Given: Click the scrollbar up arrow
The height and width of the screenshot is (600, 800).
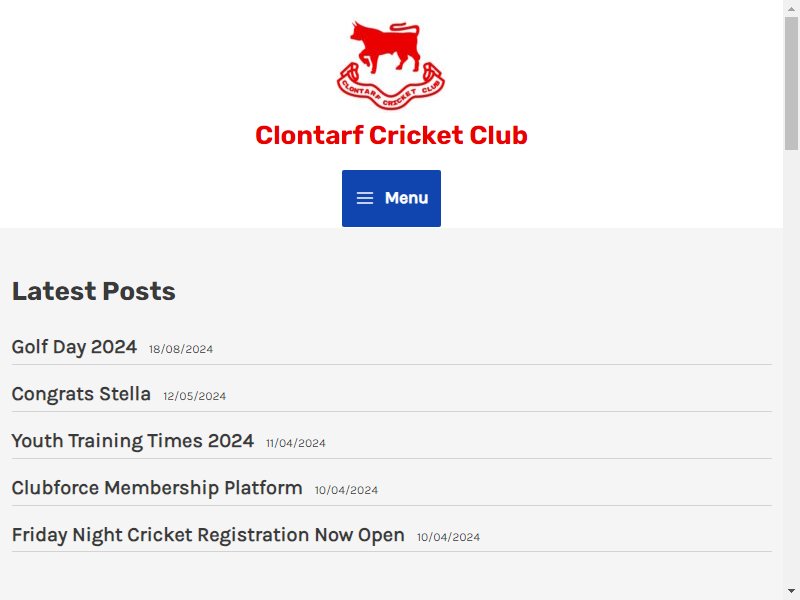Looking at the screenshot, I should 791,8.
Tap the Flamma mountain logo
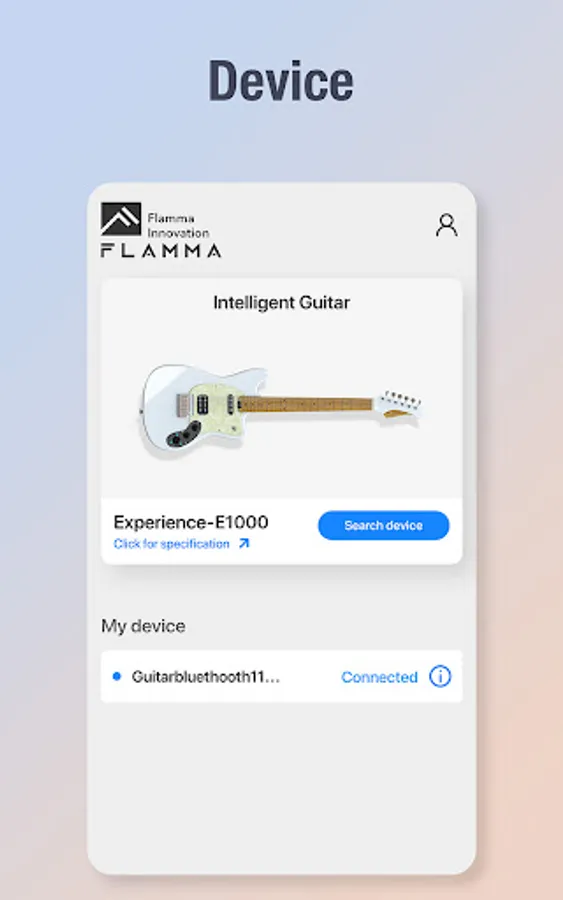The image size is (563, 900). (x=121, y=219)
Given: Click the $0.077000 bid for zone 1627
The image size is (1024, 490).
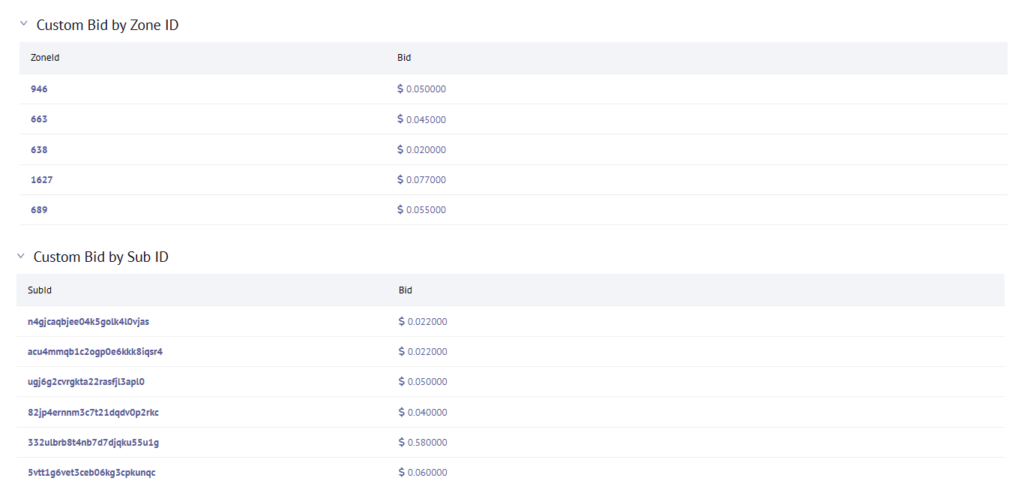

══════

• [What to work on]
The whole of the data needs to be copied word for word, though not its pictures.

• [The answer]
Given: Click the scrollbar up arrow
The height and width of the screenshot is (600, 800).
Looking at the screenshot, I should 791,8.
Tap the Flamma mountain logo
The image size is (563, 900). (x=121, y=219)
Given: Click the $0.077000 bid for zone 1627
The image size is (1024, 490).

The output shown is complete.